Are AI systems anywhere near the ability to reach such generalizations? To test the question, the team looked at different examples of predictive AI systems, at different levels of complexity. On the very simplest of examples, the systems succeeded in creating a realistic model of the simulated system, but as the examples got more complex, that ability faded fast.

The team developed a new metric, a way of measuring quantitatively how well a system approximates real-world conditions. They call the measurement inductive bias—that is, a tendency or bias toward responses that reflect reality, based on inferences developed from looking at vast amounts of data on specific cases.

The simplest level of examples they looked at was known as a lattice model. In a one-dimensional lattice, something can move only along a line. Vafa compares it to a frog jumping between lily pads in a row. As the frog jumps or sits, it calls out what it's doing—right, left, or stay. If it reaches the last lily pad in the row, it can only stay or go back. If someone, or an AI system, can just hear the calls, without knowing anything about the number of lily pads, can it figure out the configuration?

The answer is yes: Predictive models do well at reconstructing the "world" in such a simple case. But even with lattices, as you increase the number of dimensions, the systems no longer can make that leap.

"For example, in a two-state or three-state lattice, we showed that the model does have a pretty good inductive bias toward the actual state," says Chang. "But as we increase the number of states, then it starts to have a divergence from real-world models."

A more complex problem is a system that can play the board game Othello, which involves players alternately placing black or white disks on a grid. The AI models can accurately predict what moves are allowable at a given point, but it turns out they do badly at inferring what the overall arrangement of pieces on the board is, including ones that are currently blocked from play.

The team then looked at five different categories of predictive models actually in use, and again, the more complex the systems involved, the more poorly the predictive modes performed at matching the true underlying world model.
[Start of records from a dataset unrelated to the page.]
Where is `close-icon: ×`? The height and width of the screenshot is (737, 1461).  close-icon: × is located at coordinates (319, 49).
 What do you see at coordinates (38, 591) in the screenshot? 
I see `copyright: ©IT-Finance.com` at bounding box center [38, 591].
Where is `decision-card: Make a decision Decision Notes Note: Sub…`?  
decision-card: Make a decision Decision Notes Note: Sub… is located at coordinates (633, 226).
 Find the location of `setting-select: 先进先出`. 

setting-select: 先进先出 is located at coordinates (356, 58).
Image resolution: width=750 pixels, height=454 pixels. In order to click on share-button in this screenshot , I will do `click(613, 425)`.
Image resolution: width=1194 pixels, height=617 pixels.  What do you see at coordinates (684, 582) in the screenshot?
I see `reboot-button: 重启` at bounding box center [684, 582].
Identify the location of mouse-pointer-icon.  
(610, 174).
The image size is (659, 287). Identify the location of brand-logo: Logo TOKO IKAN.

With this new metric of inductive bias, "our hope is to provide a kind of test bed where you can evaluate different models, different training approaches, on problems where we know what the true world model is," Vafa says. If it performs well on these cases where we already know the underlying reality, then we can have greater faith that its predictions may be useful even in cases "where we don't really know what the truth is," he says.

People are already trying to use these kinds of predictive AI systems to aid in scientific discovery, including such things as properties of chemical compounds that have never actually been created, or of potential pharmaceutical compounds, or for predicting the folding behavior and properties of unknown protein molecules. "For the more realistic problems," Vafa says, "even for something like basic mechanics, we found that there seems to be a long way to go."

Chang says, "There's been a lot of hype around foundation models, where people are trying to build domain-specific foundation models—biology-based foundation models, physics-based foundation models, robotics foundation models, foundation models for other types of domains where people have been collecting a ton of data" and training these models to make predictions, "and then hoping that it acquires some knowledge of the domain itself, to be used for other downstream tasks."

This work shows there's a long way to go, but it also helps to show a path forward. "Our paper suggests that we can apply our metrics to evaluate how much the representation is learning, so that we can come up with better ways of training foundation models, or at least evaluate the models that we're training currently," Chang says. "As an engineering field, once we have a metric for something, people are really, really good at optimizing that metric."